In New Zealand, the required lumber size and spacing of wall studs are determined using NZS 3604 Timber-framed buildings table 8.2 for loadbearing walls and table 8.4 for non-loadbearing walls.

=== Steel studs ===
Steel studs are gaining popularity as a non-combustible alternative, especially for non load-bearing walls, and are required in some firewalls. Steel studs are more challenging in regards to attaching screws for securely hanging heavy objects from the wall. While wooden studs can be securely attached onto using large wood screws, steel studs require, for example, use of rivet nuts, or wall anchors in the form of toggle bolts, self-drilling plugs or expandable anchors similar to those used for drywalls.

==Other terms==
The studs used to frame around window and door openings are sometimes given different names, including:
- king stud − stud to left or right of a window or door that is continuous from the bottom plate to the top plate
- queen stud - stud used as a repetitive member that is angled so as to be neither vertical nor horizontal.
- trimmer or jack − stud to the left or right of a window or door that runs from the bottom plate to the underside of a lintel or header
- cripple stud – a stud located either above or below a framed opening, that does not run the full height of the wall
- post or column − a doubled or other integral multiple of a group of studs nailed side by side. Posts in walls are used at point loads such as long spans near a wide window or sliding door, etc.
- sleeper or nailer - a stud laid flat to other framing members to provide a point of attachment.
- sill - a stud sized member forming the base of a window assembly or the base of wall.
- mudsill - a stud sized member that forms the base of a wall and has been treated against insects and decay.
- top plate or double top plate - a stud sized member that forms the top of the wall. In cases where other members must bear or brace on the top of the wall a double top plate is used with the member using offset laps so the top plate provides a continuous bearing surface.

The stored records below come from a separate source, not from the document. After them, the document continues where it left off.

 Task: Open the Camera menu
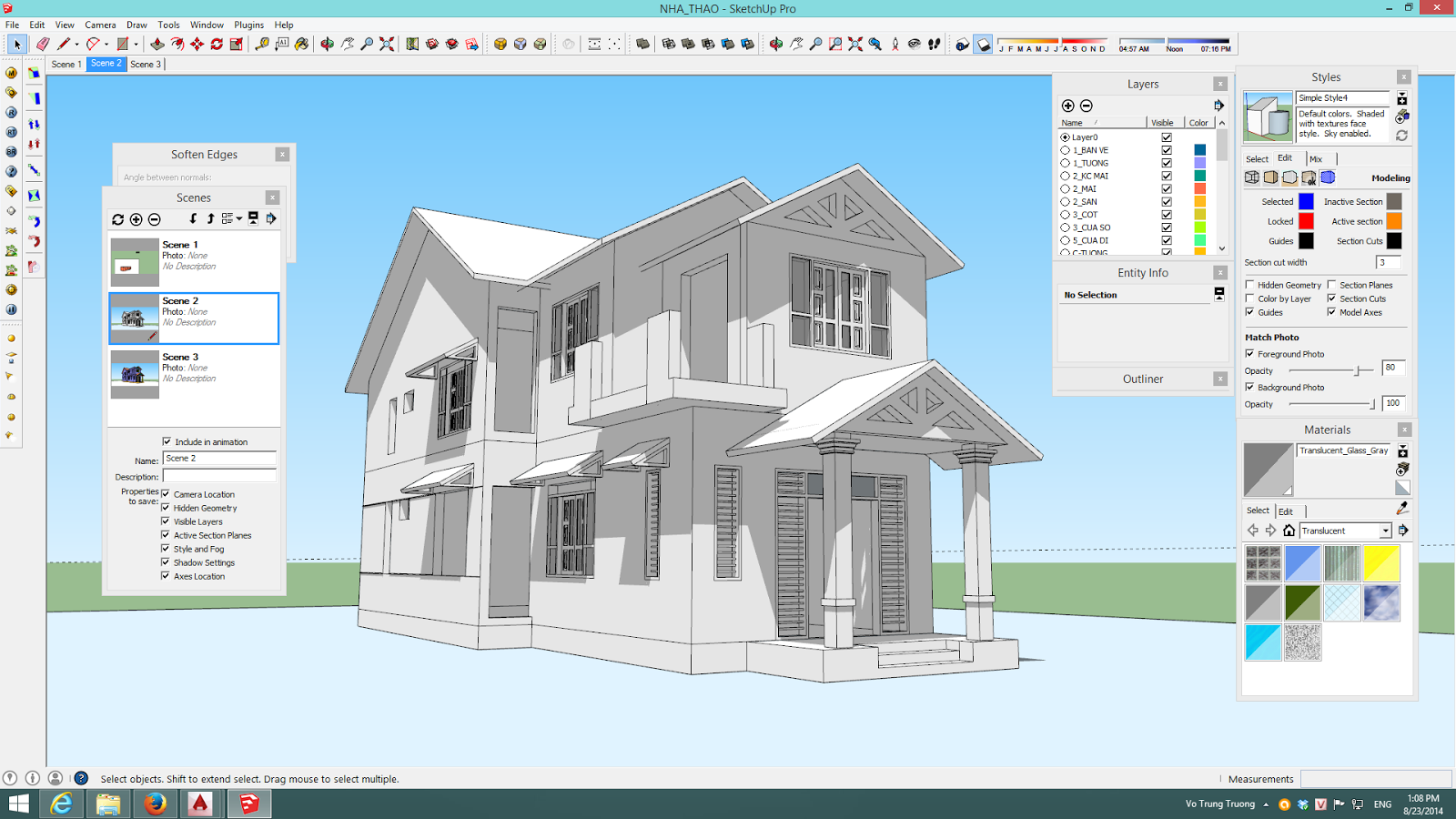pos(100,25)
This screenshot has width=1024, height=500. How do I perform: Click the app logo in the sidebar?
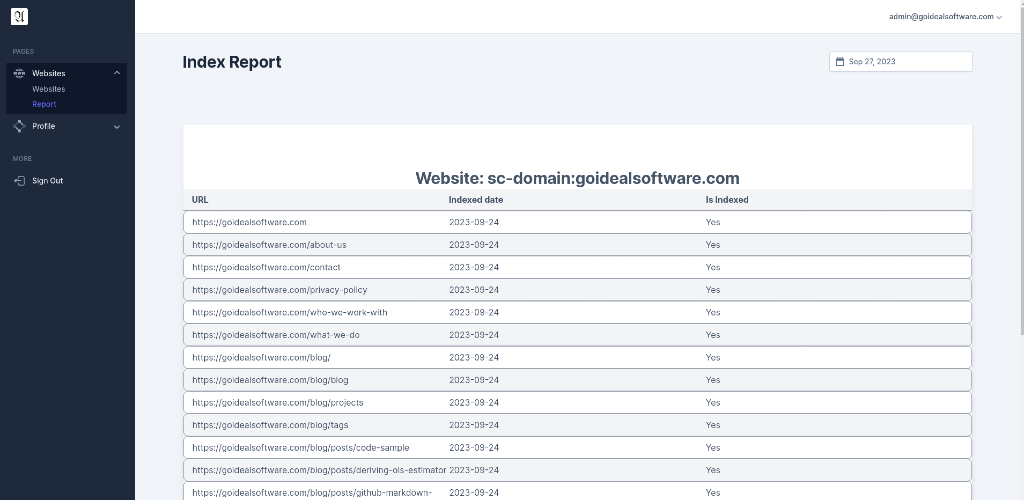click(x=20, y=16)
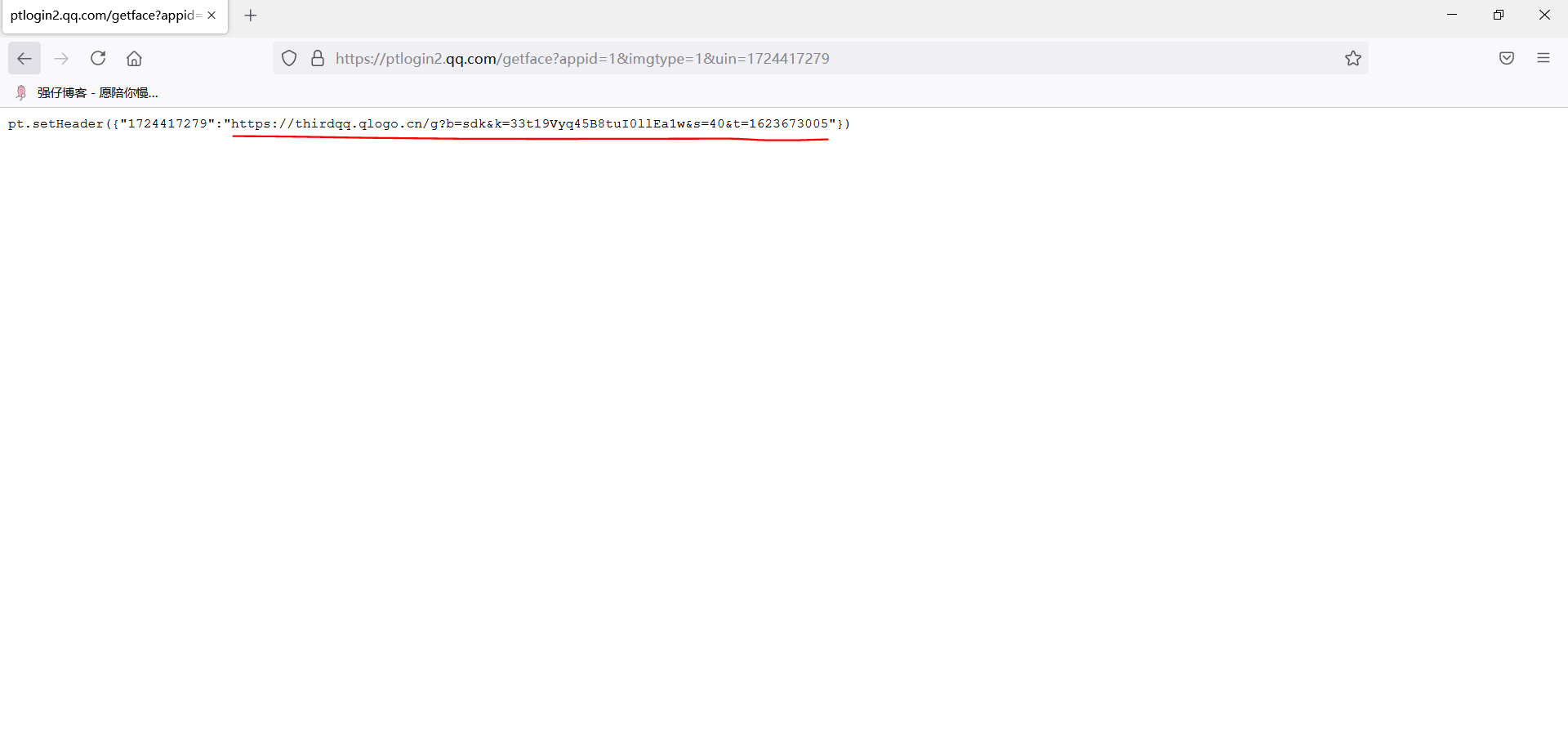Close the ptlogin2.qq.com tab

click(212, 16)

A building technique mostly associated with Lincolnshire, England, and parts of Scotland gets part of its name from the studs: mud and stud (stud and mud). This building method uses studs in a framework which is then totally covered with mud which resembles the building material cob. Another traditional building method is called stud and plaster where the plaster walls are held by lath on the studs. Studs are also the namesake of a type of timber framing called close studding.

==Grades==
Based on the American West Coast Lumber Inspection Bureau (WCLIB) grading rules, there is only one grade of stud: STUD. A stud is graded for vertical application and its stress requirements and allowable visual defects reflect that application. A stud is most similar to a #2 grade, which is held to a higher standard during grading. The biggest difference between the two is the frequency, placement and size of knots and overall allowable wane.